### EXERCISE BRIEF
Where a line below includes the word "section", copy that line.

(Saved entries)
· · · · ·

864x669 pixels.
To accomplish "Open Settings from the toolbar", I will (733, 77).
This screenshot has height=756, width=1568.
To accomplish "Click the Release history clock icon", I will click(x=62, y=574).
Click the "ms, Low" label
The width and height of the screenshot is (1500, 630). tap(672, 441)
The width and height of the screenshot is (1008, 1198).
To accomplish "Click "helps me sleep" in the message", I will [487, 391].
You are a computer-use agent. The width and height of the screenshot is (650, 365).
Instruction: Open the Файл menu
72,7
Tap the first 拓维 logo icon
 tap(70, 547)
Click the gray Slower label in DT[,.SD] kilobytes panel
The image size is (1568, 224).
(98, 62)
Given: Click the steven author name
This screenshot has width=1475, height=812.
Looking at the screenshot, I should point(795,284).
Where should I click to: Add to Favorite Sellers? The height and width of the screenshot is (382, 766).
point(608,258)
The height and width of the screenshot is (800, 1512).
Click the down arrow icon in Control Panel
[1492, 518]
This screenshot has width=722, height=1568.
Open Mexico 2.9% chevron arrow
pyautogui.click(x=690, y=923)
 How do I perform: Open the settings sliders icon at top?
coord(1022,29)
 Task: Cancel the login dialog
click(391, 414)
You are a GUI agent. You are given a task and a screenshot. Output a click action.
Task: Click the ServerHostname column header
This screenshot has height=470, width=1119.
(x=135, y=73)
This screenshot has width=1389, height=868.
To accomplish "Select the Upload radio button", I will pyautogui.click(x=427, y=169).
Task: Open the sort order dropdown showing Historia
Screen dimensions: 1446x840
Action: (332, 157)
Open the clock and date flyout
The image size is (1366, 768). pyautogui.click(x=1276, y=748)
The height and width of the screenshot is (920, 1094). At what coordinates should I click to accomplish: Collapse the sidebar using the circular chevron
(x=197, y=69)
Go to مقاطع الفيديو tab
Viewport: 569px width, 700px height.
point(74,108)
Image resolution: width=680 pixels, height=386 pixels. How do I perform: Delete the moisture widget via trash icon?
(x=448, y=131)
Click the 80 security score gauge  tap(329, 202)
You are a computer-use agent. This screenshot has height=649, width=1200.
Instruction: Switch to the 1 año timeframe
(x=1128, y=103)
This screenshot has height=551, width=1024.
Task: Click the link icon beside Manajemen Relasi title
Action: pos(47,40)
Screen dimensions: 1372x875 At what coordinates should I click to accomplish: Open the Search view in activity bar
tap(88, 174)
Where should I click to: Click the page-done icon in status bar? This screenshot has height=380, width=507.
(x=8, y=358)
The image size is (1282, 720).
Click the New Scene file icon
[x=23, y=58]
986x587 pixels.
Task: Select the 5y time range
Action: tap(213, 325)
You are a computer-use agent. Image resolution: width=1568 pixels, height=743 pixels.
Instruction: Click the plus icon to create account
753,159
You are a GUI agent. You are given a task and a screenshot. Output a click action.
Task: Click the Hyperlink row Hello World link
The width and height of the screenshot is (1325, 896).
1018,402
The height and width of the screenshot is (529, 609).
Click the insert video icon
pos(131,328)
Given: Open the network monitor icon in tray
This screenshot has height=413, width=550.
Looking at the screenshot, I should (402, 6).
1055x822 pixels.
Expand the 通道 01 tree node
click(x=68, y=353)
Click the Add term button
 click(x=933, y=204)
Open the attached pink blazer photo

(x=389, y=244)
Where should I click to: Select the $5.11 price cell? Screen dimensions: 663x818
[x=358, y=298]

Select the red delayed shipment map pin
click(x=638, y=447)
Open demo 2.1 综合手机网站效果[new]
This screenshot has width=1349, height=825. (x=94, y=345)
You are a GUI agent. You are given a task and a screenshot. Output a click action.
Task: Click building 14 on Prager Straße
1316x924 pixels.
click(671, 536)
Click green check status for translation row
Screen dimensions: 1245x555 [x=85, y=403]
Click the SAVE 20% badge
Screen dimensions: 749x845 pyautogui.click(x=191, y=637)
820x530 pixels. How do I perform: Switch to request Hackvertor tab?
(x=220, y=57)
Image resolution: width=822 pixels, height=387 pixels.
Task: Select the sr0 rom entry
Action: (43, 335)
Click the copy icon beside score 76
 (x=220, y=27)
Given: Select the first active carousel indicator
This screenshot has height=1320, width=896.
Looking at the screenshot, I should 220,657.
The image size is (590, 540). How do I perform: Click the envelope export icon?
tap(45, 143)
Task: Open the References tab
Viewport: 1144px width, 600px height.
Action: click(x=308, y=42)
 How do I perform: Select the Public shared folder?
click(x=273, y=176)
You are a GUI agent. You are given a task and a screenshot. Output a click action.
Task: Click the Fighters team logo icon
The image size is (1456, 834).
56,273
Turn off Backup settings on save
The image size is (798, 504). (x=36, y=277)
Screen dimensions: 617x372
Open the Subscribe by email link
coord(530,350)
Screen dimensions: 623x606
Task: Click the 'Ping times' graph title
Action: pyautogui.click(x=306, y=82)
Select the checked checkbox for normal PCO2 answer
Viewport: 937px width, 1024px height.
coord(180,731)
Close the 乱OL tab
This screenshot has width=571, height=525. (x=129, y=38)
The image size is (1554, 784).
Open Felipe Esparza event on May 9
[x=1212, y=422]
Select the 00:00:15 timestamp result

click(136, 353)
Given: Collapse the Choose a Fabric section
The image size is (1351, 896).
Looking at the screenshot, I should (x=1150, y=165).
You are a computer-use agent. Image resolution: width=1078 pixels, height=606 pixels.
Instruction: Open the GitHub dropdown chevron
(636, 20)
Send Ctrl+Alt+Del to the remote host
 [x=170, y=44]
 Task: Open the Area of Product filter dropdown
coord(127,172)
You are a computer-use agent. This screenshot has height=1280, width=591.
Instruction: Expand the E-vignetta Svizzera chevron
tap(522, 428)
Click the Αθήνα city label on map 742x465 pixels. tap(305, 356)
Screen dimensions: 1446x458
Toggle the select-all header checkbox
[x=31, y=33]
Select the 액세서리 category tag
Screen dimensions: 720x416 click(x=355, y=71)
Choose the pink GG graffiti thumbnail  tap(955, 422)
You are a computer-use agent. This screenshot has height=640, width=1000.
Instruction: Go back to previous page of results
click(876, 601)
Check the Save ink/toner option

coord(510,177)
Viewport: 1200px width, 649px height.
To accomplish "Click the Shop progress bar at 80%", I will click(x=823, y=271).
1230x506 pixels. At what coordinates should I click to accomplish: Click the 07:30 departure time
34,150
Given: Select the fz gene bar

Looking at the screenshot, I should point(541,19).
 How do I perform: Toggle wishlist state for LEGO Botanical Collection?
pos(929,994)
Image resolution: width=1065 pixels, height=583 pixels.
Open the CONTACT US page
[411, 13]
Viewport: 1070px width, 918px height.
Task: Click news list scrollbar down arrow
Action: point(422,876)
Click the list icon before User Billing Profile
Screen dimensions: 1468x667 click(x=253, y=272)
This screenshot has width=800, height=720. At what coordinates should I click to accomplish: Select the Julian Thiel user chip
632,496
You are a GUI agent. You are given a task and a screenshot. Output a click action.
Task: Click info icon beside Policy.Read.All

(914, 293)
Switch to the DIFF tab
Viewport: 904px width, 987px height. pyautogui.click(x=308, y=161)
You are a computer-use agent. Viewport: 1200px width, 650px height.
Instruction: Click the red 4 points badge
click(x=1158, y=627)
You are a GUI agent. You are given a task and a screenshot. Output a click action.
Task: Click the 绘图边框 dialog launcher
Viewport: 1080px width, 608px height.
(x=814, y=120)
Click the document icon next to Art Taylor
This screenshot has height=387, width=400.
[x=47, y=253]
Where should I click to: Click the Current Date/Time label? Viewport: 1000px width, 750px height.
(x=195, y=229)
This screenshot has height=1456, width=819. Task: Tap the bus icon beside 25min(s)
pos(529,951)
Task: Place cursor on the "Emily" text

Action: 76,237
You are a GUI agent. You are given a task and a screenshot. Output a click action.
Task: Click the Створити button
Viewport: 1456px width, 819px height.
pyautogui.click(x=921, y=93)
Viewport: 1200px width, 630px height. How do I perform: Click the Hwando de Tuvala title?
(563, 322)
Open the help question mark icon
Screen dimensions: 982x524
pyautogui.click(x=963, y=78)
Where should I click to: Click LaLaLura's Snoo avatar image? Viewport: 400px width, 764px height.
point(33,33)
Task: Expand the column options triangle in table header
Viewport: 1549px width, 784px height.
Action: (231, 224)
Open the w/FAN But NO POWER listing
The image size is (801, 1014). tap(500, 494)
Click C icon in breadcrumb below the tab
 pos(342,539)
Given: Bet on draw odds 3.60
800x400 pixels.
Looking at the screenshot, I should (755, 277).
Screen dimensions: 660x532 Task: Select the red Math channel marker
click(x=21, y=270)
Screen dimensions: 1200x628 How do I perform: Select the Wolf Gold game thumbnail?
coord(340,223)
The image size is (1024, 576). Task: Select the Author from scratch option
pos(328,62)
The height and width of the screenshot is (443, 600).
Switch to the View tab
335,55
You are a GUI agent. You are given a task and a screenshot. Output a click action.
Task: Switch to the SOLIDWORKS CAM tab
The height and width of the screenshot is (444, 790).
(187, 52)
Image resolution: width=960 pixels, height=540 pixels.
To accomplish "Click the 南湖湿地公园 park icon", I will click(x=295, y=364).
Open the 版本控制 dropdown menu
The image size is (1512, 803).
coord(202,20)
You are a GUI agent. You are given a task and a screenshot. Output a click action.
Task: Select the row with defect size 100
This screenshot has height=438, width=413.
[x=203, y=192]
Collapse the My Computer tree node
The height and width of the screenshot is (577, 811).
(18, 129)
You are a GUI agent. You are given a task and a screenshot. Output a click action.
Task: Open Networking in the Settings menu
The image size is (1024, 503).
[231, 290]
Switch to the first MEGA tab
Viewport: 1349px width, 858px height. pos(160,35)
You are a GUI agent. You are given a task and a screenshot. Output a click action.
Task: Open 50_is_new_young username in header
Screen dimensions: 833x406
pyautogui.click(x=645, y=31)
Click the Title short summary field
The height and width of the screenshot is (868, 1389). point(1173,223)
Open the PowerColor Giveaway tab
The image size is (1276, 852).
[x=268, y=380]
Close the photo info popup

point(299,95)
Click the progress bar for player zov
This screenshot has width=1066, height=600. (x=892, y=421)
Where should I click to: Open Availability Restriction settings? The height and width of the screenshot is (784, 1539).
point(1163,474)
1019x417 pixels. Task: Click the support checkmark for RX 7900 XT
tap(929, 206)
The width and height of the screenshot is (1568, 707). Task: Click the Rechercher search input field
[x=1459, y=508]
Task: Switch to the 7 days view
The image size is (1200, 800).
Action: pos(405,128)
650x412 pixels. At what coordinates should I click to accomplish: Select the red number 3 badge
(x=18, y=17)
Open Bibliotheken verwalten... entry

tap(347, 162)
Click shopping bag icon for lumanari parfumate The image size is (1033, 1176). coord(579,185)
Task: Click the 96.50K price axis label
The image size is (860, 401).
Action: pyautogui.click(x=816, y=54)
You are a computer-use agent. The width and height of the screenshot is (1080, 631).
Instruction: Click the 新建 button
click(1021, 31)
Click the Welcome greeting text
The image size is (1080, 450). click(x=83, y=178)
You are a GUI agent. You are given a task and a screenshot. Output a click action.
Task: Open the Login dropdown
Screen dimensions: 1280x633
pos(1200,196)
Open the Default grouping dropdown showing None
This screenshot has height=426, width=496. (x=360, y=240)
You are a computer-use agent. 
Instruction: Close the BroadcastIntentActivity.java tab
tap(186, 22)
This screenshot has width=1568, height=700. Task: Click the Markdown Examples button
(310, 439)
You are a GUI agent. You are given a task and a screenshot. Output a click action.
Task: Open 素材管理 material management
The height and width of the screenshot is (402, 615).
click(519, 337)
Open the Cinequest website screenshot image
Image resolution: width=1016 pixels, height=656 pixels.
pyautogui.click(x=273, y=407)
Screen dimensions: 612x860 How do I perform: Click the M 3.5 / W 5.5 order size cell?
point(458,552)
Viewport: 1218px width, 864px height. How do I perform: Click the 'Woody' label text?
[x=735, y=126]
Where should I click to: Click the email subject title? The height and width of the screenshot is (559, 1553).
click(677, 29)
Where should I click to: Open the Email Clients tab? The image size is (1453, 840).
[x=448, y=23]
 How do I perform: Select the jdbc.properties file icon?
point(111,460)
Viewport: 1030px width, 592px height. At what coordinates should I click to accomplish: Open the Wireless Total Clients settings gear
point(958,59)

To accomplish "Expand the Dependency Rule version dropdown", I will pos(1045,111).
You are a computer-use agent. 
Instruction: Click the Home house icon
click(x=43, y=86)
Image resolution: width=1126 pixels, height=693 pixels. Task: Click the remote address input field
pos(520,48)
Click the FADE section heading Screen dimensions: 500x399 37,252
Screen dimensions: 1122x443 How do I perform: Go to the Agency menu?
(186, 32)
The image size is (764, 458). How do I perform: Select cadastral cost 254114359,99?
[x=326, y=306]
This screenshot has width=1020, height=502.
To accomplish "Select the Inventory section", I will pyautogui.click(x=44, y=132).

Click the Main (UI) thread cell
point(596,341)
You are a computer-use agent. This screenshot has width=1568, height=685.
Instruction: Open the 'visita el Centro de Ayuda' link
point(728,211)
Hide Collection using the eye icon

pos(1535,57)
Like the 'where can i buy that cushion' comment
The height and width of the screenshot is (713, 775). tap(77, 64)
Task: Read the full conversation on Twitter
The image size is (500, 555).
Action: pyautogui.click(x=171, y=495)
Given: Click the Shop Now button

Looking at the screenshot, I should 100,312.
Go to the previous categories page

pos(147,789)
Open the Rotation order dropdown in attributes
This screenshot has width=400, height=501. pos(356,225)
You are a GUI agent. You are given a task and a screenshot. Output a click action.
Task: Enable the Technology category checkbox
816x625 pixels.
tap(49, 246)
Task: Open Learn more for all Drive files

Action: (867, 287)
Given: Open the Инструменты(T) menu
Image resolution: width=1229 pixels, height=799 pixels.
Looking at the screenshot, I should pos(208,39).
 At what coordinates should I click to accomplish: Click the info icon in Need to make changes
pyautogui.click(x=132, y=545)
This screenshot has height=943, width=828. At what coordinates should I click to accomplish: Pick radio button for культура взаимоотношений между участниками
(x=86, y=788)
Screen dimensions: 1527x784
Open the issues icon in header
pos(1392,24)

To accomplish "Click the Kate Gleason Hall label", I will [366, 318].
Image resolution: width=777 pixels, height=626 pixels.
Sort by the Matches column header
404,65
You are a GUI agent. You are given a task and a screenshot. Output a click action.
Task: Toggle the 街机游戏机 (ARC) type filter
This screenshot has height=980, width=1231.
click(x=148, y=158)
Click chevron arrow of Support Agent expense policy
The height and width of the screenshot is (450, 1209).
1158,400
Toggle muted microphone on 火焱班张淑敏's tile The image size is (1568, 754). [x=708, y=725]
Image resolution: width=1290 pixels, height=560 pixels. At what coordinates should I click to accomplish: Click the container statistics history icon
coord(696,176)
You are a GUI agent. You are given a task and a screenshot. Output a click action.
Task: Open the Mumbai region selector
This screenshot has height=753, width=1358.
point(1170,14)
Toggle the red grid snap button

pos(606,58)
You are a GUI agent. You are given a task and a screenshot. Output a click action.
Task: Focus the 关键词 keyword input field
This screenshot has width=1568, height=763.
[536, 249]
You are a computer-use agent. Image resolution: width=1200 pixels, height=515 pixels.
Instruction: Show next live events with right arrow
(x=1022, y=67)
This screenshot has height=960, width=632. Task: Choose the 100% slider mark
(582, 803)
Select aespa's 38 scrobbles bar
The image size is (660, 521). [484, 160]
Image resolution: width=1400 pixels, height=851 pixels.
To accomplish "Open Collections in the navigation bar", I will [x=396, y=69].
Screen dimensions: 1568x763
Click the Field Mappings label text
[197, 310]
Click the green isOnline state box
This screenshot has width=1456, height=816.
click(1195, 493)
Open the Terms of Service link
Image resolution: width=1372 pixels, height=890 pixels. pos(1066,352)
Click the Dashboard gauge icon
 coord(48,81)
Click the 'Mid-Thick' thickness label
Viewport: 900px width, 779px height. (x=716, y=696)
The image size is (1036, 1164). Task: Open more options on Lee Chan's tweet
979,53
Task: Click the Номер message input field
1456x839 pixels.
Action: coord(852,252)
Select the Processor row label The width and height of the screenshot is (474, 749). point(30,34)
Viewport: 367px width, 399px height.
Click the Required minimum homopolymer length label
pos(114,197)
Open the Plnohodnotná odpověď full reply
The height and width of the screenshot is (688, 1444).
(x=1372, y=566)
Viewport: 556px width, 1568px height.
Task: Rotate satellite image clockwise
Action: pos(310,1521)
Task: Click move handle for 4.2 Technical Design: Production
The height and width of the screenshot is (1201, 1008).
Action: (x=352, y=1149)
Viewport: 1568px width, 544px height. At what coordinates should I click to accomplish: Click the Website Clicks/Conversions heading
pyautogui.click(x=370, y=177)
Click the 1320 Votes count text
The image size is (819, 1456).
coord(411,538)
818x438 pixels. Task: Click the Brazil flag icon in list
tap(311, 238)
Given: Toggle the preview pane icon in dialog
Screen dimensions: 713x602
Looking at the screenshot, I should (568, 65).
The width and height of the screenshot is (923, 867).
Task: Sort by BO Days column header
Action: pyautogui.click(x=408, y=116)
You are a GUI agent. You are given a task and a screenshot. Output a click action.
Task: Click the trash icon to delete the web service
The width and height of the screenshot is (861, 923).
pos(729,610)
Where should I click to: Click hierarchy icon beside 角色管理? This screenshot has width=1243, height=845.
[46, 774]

· · · · ·

### TASK ANSWER
Given: Collapse the Choose a Fabric section
Click the FADE section heading Screen dimensions: 500x399 37,252
To accomplish "Select the Inventory section", I will pyautogui.click(x=44, y=132).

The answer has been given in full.